I am thinking of something like partial computation then storing the execution contexts somewhere else and switching them out. Kind of like application threading(?).

kayvonf

The CUDA language provides different "CUDA Compute Capability" profiles that you can compile a program against. Profiles guarantee a certain number of resources (e.g., max registers per CUDA thread, or max CUDA threads per thread block). Different NVIDIA GPUs support different CUDA device profiles.

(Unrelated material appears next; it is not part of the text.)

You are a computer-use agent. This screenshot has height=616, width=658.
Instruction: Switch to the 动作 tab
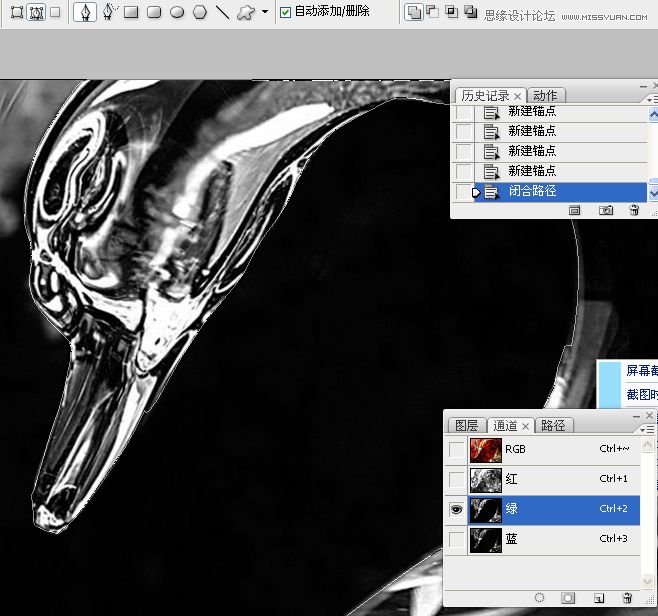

The GTX 1080 GPUs in the lab support Compute Capability 6.1. You can lookup the Compute Capability supported by various GPUs here:

The CUDA Programmer's Guide, Section G defines the various compute capabilities. You can find the same information about capabilities on Wikipedia: https://en.wikipedia.org/wiki/CUDA#Version_features_and_specifications

Master

My understanding of a warp:

A warp is like a hardware thread in the CPU world. A warp corresponds to a set of 32 CUDA threads that share an instruction stream. It would be reasonable to think about a warp as a traditional x86 thread executing a SIMD instruction stream. Or a gang of program instances in ISPC.

paracon

About comparing gang to a warp, isn't that only true if the gang size is exactly equal to the SIMD width. If the gang size were a multiple of the SIMD width, would this analogy still hold true?

kayvonf

@paracon. Good comment. This is a small distinction. However, in practice, in ISPC even if the gang size is larger than the width of SIMD instructions, ISPC still keeps all instances in the gang in lockstep. So you can think of all instances in a gang was being implemented by logical SIMD instruction of width gang-size. That logical SIMD instruction might by implemented by two actual SIMD machine instructions.

rrp123

Do warps necessarily have to have 32 wide SIMD capability? Or could it just have a single ALU? If it can have a single ALU, then we wouldn't be able to liken it to ISPC right?

Thanks!

blah329

A warp is essentially the execution context of a particular set of CUDA threads that belong to the same block. NVIDIA currently has implemented warps to contain 32 CUDA threads. Warps exploit data parallelism by using SIMD instructions, to ensure that all of the CUDA threads that are being run in that warp execute the same instruction on multiple pieces of data through vectorization. This is reminiscent of how program instances within gangs work in ISPC by having each program instance control one vector lane. Warps can also exploit ILP by ensuring that all 32 CUDA threads execute more than one instruction in parallel. While executing a warp might seem like a highly ideal case since 32 CUDA threads are running in parallel, it is worth noting that this has the potential to not have much of a speedup due to divergent execution. Yet another detail to note here is that only one warp can be run at a time, but CUDA stipulates that when a thread block runs, all threads do run concurrently. This means that the warps in this case that contain the entire block need not run in parallel--it would not be possible on this core, since there are only 32 SIMD units--but as long as they are interleaved, then it is fine.

hpark914

Each warp has 32 CUDA threads. The 32 threads in a warp must be contiguous. Warp 0 has threads 0 - 31, etc. The number of warps on the execution context of a core is the number of threads possible on the core divided by 32.